ACTIVITY:
Repeat all of the data precisely.

[Stored items]
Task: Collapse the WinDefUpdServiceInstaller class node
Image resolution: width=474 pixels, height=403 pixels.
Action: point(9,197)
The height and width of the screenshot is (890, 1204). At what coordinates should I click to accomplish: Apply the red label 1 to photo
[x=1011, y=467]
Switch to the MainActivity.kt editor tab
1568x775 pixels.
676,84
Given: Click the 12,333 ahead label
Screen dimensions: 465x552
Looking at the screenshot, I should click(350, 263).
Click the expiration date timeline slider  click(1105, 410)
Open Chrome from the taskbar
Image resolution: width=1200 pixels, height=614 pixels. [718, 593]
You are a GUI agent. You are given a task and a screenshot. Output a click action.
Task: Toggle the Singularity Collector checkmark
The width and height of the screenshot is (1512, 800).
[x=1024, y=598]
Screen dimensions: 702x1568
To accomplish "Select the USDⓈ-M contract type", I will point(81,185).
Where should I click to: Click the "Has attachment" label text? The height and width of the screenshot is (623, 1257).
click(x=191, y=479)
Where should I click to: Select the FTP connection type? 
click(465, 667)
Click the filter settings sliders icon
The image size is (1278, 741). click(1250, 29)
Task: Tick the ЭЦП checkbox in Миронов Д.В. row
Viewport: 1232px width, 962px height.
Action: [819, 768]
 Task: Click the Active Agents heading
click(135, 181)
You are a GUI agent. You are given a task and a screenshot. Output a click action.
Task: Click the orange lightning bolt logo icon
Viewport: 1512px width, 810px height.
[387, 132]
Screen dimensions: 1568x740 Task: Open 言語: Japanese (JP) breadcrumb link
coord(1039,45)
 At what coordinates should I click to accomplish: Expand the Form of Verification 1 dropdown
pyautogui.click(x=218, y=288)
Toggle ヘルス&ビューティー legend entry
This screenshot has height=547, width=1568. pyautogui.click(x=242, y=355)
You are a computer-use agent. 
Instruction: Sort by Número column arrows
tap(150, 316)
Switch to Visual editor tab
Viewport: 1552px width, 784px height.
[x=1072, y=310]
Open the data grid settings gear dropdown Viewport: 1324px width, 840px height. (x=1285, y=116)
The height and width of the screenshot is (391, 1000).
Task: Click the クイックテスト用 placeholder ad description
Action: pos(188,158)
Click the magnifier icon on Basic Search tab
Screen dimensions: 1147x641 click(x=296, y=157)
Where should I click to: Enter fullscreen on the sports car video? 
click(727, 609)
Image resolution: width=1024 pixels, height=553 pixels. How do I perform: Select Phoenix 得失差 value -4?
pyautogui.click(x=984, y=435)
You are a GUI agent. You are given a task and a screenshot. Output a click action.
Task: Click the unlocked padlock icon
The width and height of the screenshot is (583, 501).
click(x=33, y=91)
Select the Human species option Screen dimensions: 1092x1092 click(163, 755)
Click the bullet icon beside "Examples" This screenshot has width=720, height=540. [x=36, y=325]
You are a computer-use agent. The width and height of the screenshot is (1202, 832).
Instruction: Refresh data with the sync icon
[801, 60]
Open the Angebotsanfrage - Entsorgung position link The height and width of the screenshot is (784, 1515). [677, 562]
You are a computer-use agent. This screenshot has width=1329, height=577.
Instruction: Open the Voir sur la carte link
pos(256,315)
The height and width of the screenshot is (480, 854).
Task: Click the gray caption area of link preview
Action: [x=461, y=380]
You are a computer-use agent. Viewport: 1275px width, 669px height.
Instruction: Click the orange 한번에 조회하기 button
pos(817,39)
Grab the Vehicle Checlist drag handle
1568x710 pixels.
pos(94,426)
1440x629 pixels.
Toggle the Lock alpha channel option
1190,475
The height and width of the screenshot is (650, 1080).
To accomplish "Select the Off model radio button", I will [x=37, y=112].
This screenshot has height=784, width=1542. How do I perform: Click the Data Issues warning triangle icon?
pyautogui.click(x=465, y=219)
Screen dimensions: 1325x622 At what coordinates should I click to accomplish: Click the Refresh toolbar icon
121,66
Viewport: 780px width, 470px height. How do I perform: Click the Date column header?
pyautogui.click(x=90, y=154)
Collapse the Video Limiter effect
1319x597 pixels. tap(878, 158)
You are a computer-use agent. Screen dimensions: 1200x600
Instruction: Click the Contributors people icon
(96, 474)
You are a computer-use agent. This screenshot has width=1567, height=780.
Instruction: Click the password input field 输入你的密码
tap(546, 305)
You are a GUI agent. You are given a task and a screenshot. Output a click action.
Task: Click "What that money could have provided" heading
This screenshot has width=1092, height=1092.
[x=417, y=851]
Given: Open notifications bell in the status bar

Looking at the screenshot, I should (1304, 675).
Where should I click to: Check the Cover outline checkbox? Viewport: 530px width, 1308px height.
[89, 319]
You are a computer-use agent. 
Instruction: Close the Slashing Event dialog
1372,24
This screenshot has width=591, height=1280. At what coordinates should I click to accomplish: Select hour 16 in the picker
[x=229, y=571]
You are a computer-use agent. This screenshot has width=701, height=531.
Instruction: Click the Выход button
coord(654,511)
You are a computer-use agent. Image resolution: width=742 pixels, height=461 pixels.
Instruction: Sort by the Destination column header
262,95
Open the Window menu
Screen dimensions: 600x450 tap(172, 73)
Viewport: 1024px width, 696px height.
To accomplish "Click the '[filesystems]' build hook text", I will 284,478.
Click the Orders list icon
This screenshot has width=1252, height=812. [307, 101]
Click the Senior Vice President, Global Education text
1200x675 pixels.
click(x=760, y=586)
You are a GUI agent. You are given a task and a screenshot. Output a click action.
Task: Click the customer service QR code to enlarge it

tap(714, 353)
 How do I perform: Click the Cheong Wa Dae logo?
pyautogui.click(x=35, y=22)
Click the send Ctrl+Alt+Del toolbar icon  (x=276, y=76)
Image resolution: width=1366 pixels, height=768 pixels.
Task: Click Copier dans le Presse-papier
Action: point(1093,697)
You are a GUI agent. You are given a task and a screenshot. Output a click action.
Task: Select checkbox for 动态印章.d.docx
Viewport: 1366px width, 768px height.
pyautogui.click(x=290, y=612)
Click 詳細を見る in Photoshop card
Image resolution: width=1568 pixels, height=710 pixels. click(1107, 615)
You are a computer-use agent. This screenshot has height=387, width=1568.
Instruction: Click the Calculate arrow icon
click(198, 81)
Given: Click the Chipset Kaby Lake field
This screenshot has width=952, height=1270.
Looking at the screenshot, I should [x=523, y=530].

REPLY:
Task: Collapse the WinDefUpdServiceInstaller class node
Image resolution: width=474 pixels, height=403 pixels.
Action: point(9,197)
The height and width of the screenshot is (890, 1204). At what coordinates should I click to accomplish: Apply the red label 1 to photo
[x=1011, y=467]
Switch to the MainActivity.kt editor tab
1568x775 pixels.
676,84
Given: Click the 12,333 ahead label
Screen dimensions: 465x552
Looking at the screenshot, I should click(350, 263).
Click the expiration date timeline slider  click(1105, 410)
Open Chrome from the taskbar
Image resolution: width=1200 pixels, height=614 pixels. [718, 593]
You are a GUI agent. You are given a task and a screenshot. Output a click action.
Task: Toggle the Singularity Collector checkmark
The width and height of the screenshot is (1512, 800).
[x=1024, y=598]
Screen dimensions: 702x1568
To accomplish "Select the USDⓈ-M contract type", I will point(81,185).
Where should I click to: Click the "Has attachment" label text? The height and width of the screenshot is (623, 1257).
click(x=191, y=479)
Where should I click to: Select the FTP connection type? 
click(465, 667)
Click the filter settings sliders icon
The image size is (1278, 741). click(1250, 29)
Task: Tick the ЭЦП checkbox in Миронов Д.В. row
Viewport: 1232px width, 962px height.
Action: [819, 768]
 Task: Click the Active Agents heading
click(135, 181)
You are a GUI agent. You are given a task and a screenshot. Output a click action.
Task: Click the orange lightning bolt logo icon
Viewport: 1512px width, 810px height.
[387, 132]
Screen dimensions: 1568x740 Task: Open 言語: Japanese (JP) breadcrumb link
coord(1039,45)
 At what coordinates should I click to accomplish: Expand the Form of Verification 1 dropdown
pyautogui.click(x=218, y=288)
Toggle ヘルス&ビューティー legend entry
This screenshot has height=547, width=1568. pyautogui.click(x=242, y=355)
You are a computer-use agent. 
Instruction: Sort by Número column arrows
tap(150, 316)
Switch to Visual editor tab
Viewport: 1552px width, 784px height.
[x=1072, y=310]
Open the data grid settings gear dropdown Viewport: 1324px width, 840px height. (x=1285, y=116)
The height and width of the screenshot is (391, 1000).
Task: Click the クイックテスト用 placeholder ad description
Action: pos(188,158)
Click the magnifier icon on Basic Search tab
Screen dimensions: 1147x641 click(x=296, y=157)
Where should I click to: Enter fullscreen on the sports car video? 
click(727, 609)
Image resolution: width=1024 pixels, height=553 pixels. How do I perform: Select Phoenix 得失差 value -4?
pyautogui.click(x=984, y=435)
You are a GUI agent. You are given a task and a screenshot. Output a click action.
Task: Click the unlocked padlock icon
The width and height of the screenshot is (583, 501).
click(x=33, y=91)
Select the Human species option Screen dimensions: 1092x1092 click(163, 755)
Click the bullet icon beside "Examples" This screenshot has width=720, height=540. [x=36, y=325]
You are a computer-use agent. The width and height of the screenshot is (1202, 832).
Instruction: Refresh data with the sync icon
[801, 60]
Open the Angebotsanfrage - Entsorgung position link The height and width of the screenshot is (784, 1515). [677, 562]
You are a computer-use agent. This screenshot has width=1329, height=577.
Instruction: Open the Voir sur la carte link
pos(256,315)
The height and width of the screenshot is (480, 854).
Task: Click the gray caption area of link preview
Action: [x=461, y=380]
You are a computer-use agent. Viewport: 1275px width, 669px height.
Instruction: Click the orange 한번에 조회하기 button
pos(817,39)
Grab the Vehicle Checlist drag handle
1568x710 pixels.
pos(94,426)
1440x629 pixels.
Toggle the Lock alpha channel option
1190,475
The height and width of the screenshot is (650, 1080).
To accomplish "Select the Off model radio button", I will [x=37, y=112].
This screenshot has height=784, width=1542. How do I perform: Click the Data Issues warning triangle icon?
pyautogui.click(x=465, y=219)
Screen dimensions: 1325x622 At what coordinates should I click to accomplish: Click the Refresh toolbar icon
121,66
Viewport: 780px width, 470px height. How do I perform: Click the Date column header?
pyautogui.click(x=90, y=154)
Collapse the Video Limiter effect
1319x597 pixels. tap(878, 158)
You are a computer-use agent. Screen dimensions: 1200x600
Instruction: Click the Contributors people icon
(96, 474)
You are a computer-use agent. This screenshot has width=1567, height=780.
Instruction: Click the password input field 输入你的密码
tap(546, 305)
You are a GUI agent. You are given a task and a screenshot. Output a click action.
Task: Click "What that money could have provided" heading
This screenshot has width=1092, height=1092.
[x=417, y=851]
Given: Open notifications bell in the status bar

Looking at the screenshot, I should (1304, 675).
Where should I click to: Check the Cover outline checkbox? Viewport: 530px width, 1308px height.
[89, 319]
You are a computer-use agent. 
Instruction: Close the Slashing Event dialog
1372,24
This screenshot has width=591, height=1280. At what coordinates should I click to accomplish: Select hour 16 in the picker
[x=229, y=571]
You are a computer-use agent. This screenshot has width=701, height=531.
Instruction: Click the Выход button
coord(654,511)
You are a computer-use agent. Image resolution: width=742 pixels, height=461 pixels.
Instruction: Sort by the Destination column header
262,95
Open the Window menu
Screen dimensions: 600x450 tap(172, 73)
Viewport: 1024px width, 696px height.
To accomplish "Click the '[filesystems]' build hook text", I will 284,478.
Click the Orders list icon
This screenshot has width=1252, height=812. [307, 101]
Click the Senior Vice President, Global Education text
1200x675 pixels.
click(x=760, y=586)
You are a GUI agent. You are given a task and a screenshot. Output a click action.
Task: Click the customer service QR code to enlarge it

tap(714, 353)
 How do I perform: Click the Cheong Wa Dae logo?
pyautogui.click(x=35, y=22)
Click the send Ctrl+Alt+Del toolbar icon  (x=276, y=76)
Image resolution: width=1366 pixels, height=768 pixels.
Task: Click Copier dans le Presse-papier
Action: point(1093,697)
You are a GUI agent. You are given a task and a screenshot. Output a click action.
Task: Select checkbox for 动态印章.d.docx
Viewport: 1366px width, 768px height.
pyautogui.click(x=290, y=612)
Click 詳細を見る in Photoshop card
Image resolution: width=1568 pixels, height=710 pixels. click(1107, 615)
You are a computer-use agent. This screenshot has height=387, width=1568.
Instruction: Click the Calculate arrow icon
click(198, 81)
Given: Click the Chipset Kaby Lake field
This screenshot has width=952, height=1270.
Looking at the screenshot, I should [x=523, y=530].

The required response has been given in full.